Manage Saved Network Profiles
Over time your system collects multiple saved profiles. To list them all:
nmcli con show
Each profile has a UUID, which you can use alongside the SSID name to switch or disconnect. This matters on machines that move between locations.
| Action | Command |
|---|---|
| Disconnect | nmcli con down SSID_OR_UUID |
| Reconnect | nmcli con up SSID_OR_UUID |
| List profiles | nmcli con show |
| Delete profile | nmcli con delete SSID_OR_UUID |
If you need to confirm the IP address assigned to your device after connecting, use ip addr show to see the full interface details.
FAQs
Does nmcli work without NetworkManager installed?
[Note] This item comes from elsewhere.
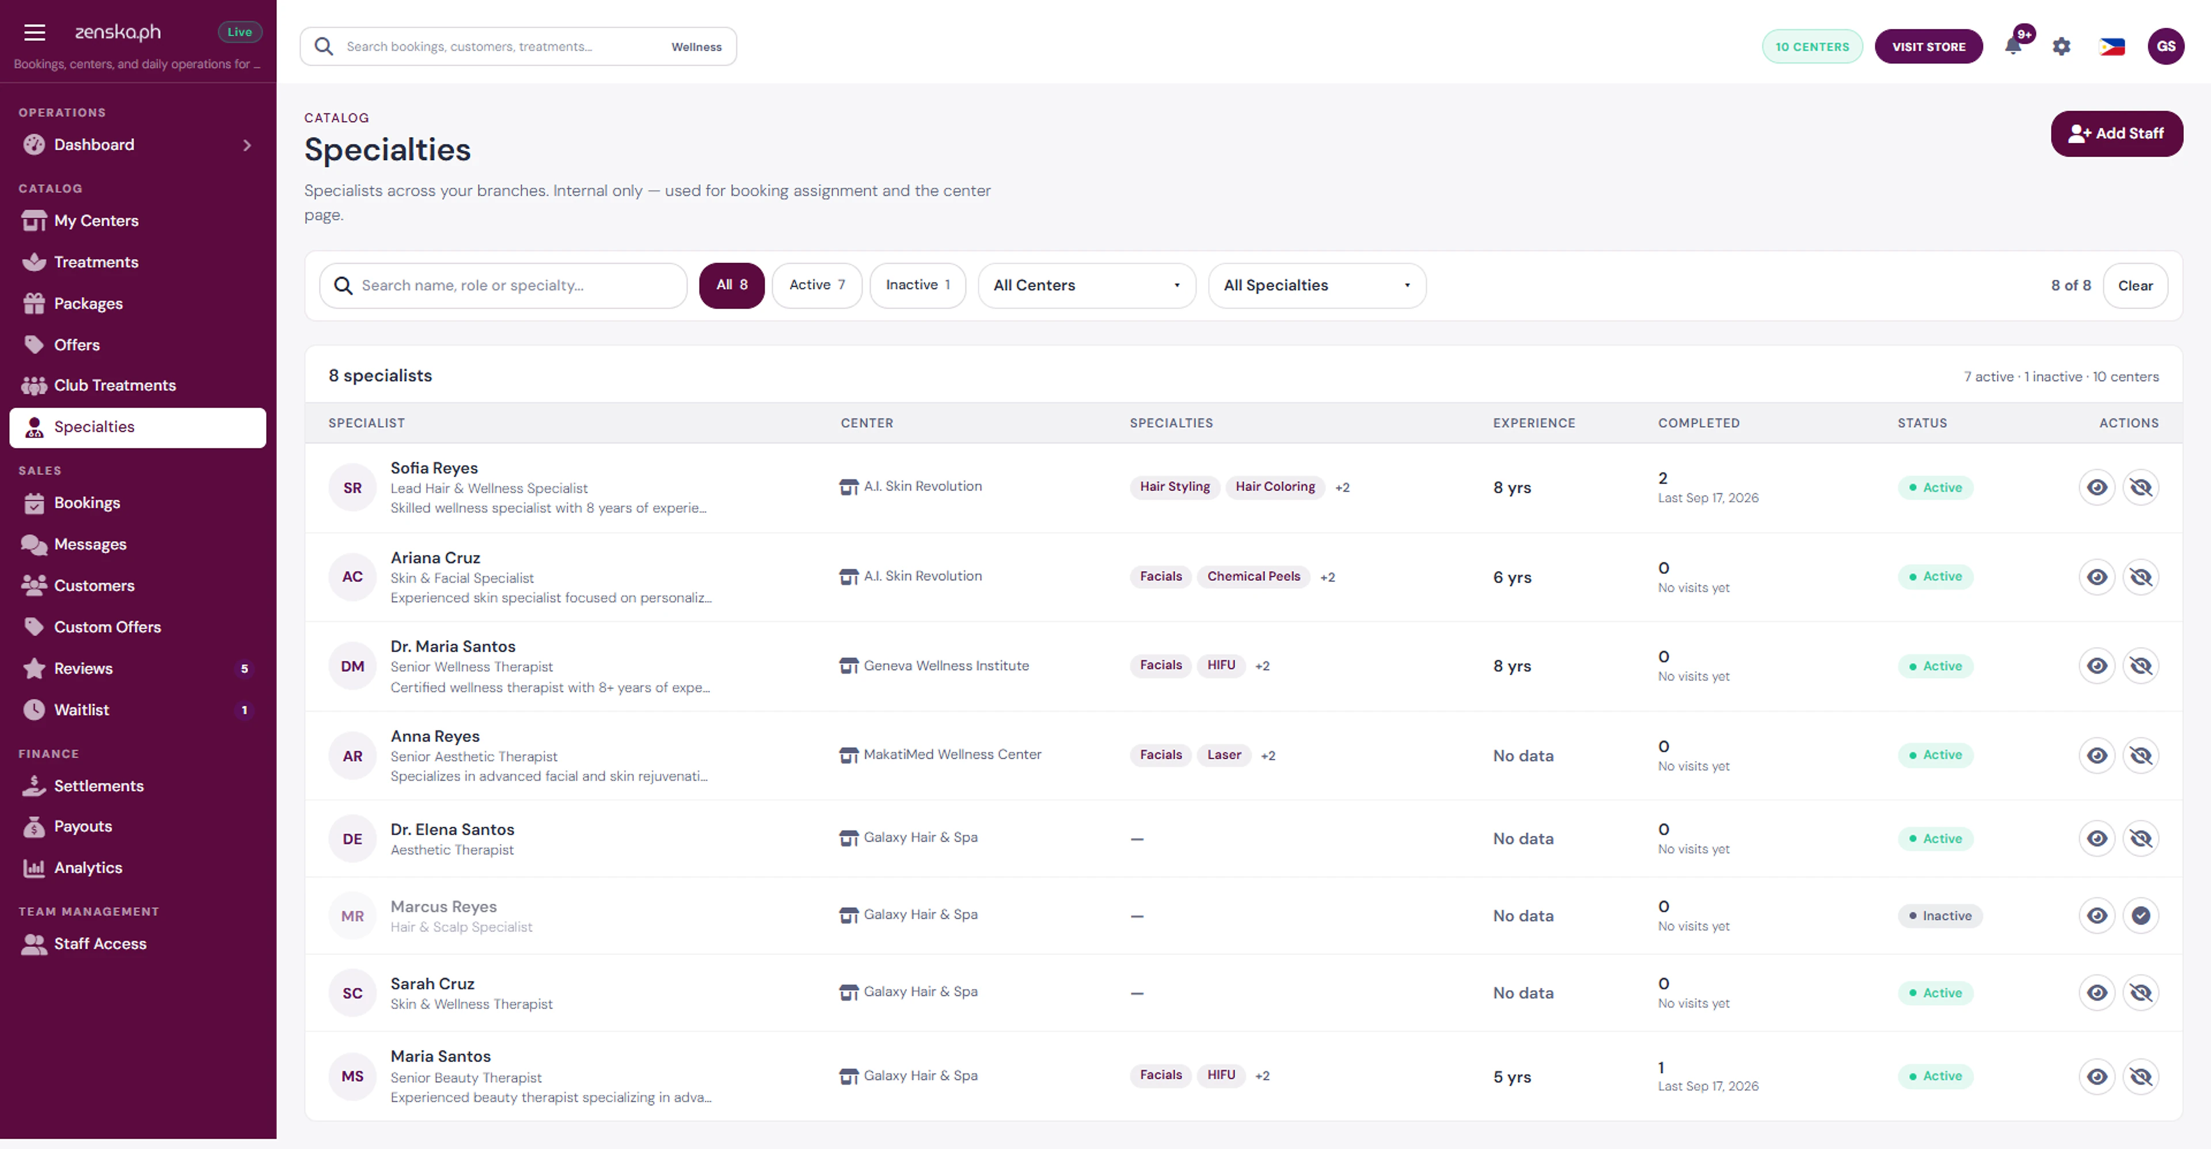2211x1149 pixels.
Task: Expand the Dashboard chevron in sidebar
Action: (247, 145)
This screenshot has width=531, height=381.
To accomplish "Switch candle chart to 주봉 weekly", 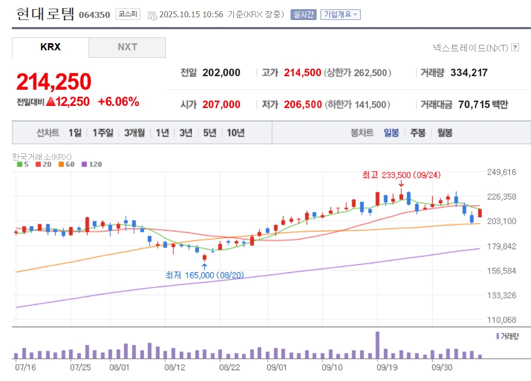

No. Nmcli is the command-line client for NetworkManager. If NetworkManager is not installed or not running, nmcli commands will fail. Install and start it first using your distribution’s package manager.
How do I connect to a hidden Wi-Fi network with nmcli?
Use the hidden yes flag: sudo nmcli dev wifi connect YOUR_SSID password "PASSWORD" hidden yes. This forces a directed probe for the SSID rather than relying on beacon broadcasts.
Why does nmcli say “No network with SSID found”?
The access point may be out of range or the scan list is stale. Run nmcli dev wifi rescan, wait a few seconds, then retry nmcli dev wifi list before connecting again.
Can I use nmcli to connect to Wi-Fi without sudo?
You can if your user has the correct PolicyKit permissions. By default, most distros require sudo for activating connections. Check your system’s NetworkManager policy configuration to adjust this.
How do I stop a network from auto-connecting on boot?
Run nmcli con modify YOUR_SSID connection.autoconnect no. This keeps the profile saved but prevents automatic reconnection when the system starts or the interface comes up.